By the way, I mentioned that nobody knew why we had this theoretical maximum lifespan of 125 years. But now the mathematics of telomere shortening explain it perfectly. Even the healthiest person who has zero accelerated telomere shortening will have enough telomere shortening just from cell division (what I call basal level telomere shortening) that they’ll still only have a maximum lifespan of 125.
Is there anything that actually lengthens telomeres?
There’s shortening and lengthening going on at the same time. It’s like a tug-of-war. But there’s nothing that’s been discovered, except for gene-therapy techniques, that will have a net result of overall telomere lengthening. But that’s something I think I will have by mid-2016.
Have you faced any criticism for your work on aging?
The problem is that quacks and charlatans have been discrediting the field of anti-aging for thousands of years. Even with all the great science, people are still skeptical and don’t believe it’s real. After starting my company in 1999, my investors wanted us to be kept totally under the radar. Nobody even knew we existed. We started off leasing lab space from a university, and even the other scientists in the same hallway as us, working on unrelated projects, never knew what we were doing. We had a fictitious story that we were doing something else.

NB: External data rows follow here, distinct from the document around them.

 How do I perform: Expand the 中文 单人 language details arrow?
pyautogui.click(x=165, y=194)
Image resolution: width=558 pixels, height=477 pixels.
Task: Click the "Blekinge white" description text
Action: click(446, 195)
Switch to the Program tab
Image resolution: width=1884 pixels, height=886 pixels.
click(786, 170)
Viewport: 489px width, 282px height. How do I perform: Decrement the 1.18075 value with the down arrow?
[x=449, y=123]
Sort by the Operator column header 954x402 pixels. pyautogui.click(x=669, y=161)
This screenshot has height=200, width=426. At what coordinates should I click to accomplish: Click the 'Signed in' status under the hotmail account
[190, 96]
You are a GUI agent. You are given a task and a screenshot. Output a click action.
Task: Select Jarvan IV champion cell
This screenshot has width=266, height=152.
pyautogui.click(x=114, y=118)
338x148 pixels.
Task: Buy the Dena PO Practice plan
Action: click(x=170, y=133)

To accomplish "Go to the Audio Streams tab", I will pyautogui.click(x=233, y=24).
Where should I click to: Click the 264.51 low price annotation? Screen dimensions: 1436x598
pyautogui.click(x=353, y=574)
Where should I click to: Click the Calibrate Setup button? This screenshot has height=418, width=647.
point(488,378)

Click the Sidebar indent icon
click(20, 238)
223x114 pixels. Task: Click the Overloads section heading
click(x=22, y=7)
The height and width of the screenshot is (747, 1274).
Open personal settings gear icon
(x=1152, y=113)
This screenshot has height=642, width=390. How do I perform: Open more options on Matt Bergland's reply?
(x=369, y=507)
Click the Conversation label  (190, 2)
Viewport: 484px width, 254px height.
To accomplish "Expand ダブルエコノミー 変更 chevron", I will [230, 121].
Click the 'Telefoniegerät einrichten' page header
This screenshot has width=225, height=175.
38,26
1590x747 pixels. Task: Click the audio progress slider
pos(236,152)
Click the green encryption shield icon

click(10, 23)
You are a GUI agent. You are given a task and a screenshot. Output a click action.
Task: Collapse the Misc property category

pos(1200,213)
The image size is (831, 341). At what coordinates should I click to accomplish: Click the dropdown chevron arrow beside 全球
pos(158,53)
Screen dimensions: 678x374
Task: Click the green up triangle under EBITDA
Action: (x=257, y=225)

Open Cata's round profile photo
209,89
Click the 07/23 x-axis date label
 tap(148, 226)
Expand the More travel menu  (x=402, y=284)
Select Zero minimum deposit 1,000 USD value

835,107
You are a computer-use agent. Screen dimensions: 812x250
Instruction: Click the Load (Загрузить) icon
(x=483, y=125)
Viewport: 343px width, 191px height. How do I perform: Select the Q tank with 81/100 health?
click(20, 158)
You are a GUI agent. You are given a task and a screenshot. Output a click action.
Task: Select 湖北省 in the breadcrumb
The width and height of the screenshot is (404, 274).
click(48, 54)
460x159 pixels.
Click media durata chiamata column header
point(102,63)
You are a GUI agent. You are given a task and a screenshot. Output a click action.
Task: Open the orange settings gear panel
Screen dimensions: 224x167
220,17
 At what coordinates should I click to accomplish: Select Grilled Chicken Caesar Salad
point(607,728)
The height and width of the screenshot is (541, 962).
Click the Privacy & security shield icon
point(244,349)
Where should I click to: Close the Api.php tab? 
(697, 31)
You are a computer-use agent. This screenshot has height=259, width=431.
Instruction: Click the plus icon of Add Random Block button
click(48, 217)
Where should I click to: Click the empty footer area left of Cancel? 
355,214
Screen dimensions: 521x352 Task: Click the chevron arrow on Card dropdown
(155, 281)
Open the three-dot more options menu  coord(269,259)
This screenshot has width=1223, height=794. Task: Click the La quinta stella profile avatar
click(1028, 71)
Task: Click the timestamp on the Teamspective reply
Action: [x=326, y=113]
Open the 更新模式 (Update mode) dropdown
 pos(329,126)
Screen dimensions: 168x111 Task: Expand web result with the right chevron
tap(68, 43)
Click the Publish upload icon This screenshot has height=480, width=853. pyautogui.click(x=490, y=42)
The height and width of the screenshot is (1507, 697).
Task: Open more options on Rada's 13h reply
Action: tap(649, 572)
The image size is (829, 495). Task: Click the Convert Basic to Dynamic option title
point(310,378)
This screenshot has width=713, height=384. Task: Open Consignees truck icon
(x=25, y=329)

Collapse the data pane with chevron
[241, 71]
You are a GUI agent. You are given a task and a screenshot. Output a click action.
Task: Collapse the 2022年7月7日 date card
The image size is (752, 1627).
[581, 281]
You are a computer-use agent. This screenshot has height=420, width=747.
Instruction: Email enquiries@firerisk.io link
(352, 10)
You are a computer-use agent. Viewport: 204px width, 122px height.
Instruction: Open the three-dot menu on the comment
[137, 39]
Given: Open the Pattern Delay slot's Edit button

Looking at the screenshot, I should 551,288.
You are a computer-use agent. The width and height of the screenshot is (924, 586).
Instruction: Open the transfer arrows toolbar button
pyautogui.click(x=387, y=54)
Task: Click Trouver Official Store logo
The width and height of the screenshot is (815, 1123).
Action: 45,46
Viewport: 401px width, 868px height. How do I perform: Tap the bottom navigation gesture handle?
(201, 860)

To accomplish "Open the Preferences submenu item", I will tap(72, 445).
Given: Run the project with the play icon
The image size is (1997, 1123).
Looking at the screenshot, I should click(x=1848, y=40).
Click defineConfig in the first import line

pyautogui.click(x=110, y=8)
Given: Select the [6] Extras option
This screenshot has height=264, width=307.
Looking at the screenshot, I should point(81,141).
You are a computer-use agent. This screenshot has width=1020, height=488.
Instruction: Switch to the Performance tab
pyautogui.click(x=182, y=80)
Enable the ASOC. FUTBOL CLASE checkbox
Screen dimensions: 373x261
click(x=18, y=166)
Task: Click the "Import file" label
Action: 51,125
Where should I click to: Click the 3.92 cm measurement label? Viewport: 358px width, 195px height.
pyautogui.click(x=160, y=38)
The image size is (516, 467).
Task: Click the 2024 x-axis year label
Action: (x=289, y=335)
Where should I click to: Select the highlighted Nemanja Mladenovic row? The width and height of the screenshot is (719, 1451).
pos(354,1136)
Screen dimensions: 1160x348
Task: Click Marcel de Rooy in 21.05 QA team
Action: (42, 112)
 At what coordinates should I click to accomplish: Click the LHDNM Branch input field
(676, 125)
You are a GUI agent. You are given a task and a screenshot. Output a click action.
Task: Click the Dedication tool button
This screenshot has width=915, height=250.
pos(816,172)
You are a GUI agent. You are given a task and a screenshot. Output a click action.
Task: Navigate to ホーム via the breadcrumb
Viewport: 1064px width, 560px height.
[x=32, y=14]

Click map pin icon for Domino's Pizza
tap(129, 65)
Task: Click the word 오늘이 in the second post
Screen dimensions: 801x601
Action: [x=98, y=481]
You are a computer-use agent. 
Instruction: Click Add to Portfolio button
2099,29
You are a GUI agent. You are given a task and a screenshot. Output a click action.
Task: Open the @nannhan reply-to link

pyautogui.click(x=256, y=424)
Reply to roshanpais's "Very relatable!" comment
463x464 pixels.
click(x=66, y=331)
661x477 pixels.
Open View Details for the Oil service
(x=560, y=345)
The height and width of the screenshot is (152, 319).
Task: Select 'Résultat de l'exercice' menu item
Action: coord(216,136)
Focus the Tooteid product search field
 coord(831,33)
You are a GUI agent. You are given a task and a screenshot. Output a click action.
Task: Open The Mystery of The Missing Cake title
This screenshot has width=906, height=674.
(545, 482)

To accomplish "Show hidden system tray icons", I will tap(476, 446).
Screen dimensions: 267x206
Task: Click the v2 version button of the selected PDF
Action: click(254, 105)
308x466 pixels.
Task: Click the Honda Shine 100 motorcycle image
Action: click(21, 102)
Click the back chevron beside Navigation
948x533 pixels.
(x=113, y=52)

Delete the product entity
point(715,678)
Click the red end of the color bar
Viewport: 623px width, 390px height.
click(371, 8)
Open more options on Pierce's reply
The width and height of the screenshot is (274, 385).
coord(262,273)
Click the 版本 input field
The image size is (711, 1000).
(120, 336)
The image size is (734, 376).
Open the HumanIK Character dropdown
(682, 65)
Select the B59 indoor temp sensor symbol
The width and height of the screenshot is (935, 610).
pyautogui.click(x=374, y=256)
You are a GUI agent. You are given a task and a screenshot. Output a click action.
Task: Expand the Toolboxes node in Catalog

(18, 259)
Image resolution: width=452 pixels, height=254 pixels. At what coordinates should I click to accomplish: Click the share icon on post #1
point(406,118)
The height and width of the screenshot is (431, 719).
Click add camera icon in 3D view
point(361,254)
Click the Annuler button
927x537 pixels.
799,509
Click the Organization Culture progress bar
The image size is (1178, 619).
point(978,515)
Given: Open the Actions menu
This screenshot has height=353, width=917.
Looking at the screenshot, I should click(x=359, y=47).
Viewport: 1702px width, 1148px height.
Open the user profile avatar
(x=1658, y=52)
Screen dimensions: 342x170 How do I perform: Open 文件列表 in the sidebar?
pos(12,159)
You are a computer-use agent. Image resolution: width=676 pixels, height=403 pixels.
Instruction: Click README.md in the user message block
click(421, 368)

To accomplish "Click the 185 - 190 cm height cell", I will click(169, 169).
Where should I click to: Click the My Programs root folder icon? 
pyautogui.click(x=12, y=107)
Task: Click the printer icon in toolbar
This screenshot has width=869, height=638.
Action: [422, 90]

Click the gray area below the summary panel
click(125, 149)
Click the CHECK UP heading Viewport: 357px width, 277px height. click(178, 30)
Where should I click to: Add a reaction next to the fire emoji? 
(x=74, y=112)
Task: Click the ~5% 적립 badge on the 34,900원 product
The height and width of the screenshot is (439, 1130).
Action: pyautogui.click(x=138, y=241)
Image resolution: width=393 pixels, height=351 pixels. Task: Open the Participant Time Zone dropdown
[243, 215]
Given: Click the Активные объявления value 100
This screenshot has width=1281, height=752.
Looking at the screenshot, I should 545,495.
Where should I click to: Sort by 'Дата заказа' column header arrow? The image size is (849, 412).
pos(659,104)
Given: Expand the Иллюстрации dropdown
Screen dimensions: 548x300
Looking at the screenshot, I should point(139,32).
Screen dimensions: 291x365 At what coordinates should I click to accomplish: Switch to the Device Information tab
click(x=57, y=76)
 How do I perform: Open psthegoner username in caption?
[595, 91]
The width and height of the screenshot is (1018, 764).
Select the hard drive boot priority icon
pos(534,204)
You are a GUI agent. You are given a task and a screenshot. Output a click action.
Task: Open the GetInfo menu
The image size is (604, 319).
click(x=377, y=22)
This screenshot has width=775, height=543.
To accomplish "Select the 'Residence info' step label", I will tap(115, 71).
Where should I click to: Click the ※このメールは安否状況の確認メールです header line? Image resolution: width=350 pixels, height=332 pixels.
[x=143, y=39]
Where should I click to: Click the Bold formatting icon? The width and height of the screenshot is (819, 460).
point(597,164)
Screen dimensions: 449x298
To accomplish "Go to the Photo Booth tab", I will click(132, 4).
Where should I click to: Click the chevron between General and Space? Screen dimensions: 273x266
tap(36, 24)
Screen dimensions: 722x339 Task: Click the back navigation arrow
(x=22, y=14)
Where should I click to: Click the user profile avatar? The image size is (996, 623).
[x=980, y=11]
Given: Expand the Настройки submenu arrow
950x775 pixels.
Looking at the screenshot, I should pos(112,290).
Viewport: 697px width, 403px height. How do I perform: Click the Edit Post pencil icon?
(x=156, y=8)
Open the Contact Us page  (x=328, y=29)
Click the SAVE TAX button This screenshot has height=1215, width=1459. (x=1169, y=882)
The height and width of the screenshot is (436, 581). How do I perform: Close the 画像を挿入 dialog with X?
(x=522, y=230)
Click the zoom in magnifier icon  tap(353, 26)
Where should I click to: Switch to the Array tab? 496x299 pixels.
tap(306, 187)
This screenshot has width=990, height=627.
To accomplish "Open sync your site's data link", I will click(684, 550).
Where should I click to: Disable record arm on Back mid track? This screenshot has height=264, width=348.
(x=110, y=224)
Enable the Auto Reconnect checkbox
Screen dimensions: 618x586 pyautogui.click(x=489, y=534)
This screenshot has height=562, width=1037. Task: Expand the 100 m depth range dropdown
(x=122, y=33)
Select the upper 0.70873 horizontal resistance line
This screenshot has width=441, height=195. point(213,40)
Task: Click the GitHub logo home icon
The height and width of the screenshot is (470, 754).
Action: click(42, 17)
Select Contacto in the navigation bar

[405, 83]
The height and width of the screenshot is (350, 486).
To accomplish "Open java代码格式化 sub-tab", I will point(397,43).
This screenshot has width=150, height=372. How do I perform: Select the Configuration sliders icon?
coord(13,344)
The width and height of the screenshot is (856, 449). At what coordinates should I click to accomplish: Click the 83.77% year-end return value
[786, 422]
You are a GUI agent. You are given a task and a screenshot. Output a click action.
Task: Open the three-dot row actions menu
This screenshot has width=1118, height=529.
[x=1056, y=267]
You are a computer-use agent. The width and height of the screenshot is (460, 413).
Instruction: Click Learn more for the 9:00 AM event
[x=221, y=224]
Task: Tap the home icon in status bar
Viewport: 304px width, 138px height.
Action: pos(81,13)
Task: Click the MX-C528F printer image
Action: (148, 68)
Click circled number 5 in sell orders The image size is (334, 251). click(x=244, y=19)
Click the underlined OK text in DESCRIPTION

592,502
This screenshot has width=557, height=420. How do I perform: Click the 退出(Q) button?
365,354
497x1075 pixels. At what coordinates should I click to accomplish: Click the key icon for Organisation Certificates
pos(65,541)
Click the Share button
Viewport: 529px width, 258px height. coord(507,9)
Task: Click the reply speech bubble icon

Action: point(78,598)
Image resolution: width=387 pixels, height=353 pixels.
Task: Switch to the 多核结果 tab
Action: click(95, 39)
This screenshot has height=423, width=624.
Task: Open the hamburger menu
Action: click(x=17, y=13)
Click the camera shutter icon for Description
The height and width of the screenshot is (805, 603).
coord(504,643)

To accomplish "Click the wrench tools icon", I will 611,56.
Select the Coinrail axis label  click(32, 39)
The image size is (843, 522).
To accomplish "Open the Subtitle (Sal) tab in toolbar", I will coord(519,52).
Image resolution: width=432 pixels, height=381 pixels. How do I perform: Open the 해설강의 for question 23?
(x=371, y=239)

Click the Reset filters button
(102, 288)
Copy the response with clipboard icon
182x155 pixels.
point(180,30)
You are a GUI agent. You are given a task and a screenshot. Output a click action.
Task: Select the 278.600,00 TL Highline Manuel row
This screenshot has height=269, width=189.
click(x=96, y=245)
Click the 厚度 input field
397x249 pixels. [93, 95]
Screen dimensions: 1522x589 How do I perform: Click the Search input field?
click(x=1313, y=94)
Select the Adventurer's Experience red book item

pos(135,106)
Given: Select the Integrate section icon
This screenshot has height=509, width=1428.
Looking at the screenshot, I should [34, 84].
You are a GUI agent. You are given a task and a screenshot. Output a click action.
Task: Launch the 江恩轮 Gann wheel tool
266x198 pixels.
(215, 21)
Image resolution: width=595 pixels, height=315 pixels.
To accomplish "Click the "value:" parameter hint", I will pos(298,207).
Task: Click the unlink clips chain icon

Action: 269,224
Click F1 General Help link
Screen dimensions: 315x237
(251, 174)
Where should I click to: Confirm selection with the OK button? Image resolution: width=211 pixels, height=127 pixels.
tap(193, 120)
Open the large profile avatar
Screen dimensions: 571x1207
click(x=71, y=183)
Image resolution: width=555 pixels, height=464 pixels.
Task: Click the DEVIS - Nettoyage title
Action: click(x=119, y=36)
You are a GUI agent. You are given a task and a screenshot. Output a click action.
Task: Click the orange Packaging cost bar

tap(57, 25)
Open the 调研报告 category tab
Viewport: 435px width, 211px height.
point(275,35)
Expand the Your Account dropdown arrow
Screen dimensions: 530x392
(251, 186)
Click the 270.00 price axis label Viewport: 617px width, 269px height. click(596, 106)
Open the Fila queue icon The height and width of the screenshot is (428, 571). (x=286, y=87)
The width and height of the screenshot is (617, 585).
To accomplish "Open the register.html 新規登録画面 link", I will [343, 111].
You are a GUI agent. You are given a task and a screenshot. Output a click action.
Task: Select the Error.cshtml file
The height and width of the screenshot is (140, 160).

But in the last five years, that has really turned around. [At screenings of The Immortalists] doing Q&A afterwards, I would be there for three hours answering questions. People are super fascinated by the idea that we’re actually on the verge of curing aging.
There would be some people who actually argue that this is wrong, because it’ll cause overpopulation and young people are never going to be able to compete for jobs if people don’t get old and retire. They’re right, all these problems are going to occur. But nobody [now] says, “Oh, this is a bunch of quackery.” The only question now is: Is this a good thing or a bad thing to do?
I assume your answer is “a good thing.”
I’m open to saying, “Yes, I’m going to create havoc all over the world by curing aging. Please, somebody else, figure out how to solve it.”
But I believe that the future problems are going to be a lot more tolerable than the present ones. People don’t realize how many old people there are, unable to take care of themselves, having caregivers have to do everything for them. The problem’s just getting worse. We’re on the verge of what’s called a “silver tsunami”: by 2020 we’re going to have so many old people in the world it’s going to be the number one industry. I tell high-schoolers, “If you’re looking for a career that’s gonna have a lot of job openings, it’s care for the elderly.”
If I can cure aging, the world won’t have that problem. People will stay young and not get unhealthy, at least not at the rate that they are now.
One of the PR taglines for The Immortalists is, “Bill Andrews wants to cure aging … or die trying.” I have to ask, is that a PR conceit or your actual motto?
Back in 2005, I was giving a presentation to a group of investors. This was still when we were under the radar. After I finished, a skeptic in the back said, “So you really think you’re gonna cure aging?”
I just replied, very seriously, “You know, or die trying.”
Everybody started laughing. That ended up becoming our company motto. We have signs on the walls saying, “Cure aging or die trying.” When we started letting people like Popular Science into the building to interview us and take pictures, they really latched onto that. They made it into a PR pitch.
But it’s still something I believe in. I just hope I don’t end up “dying trying.”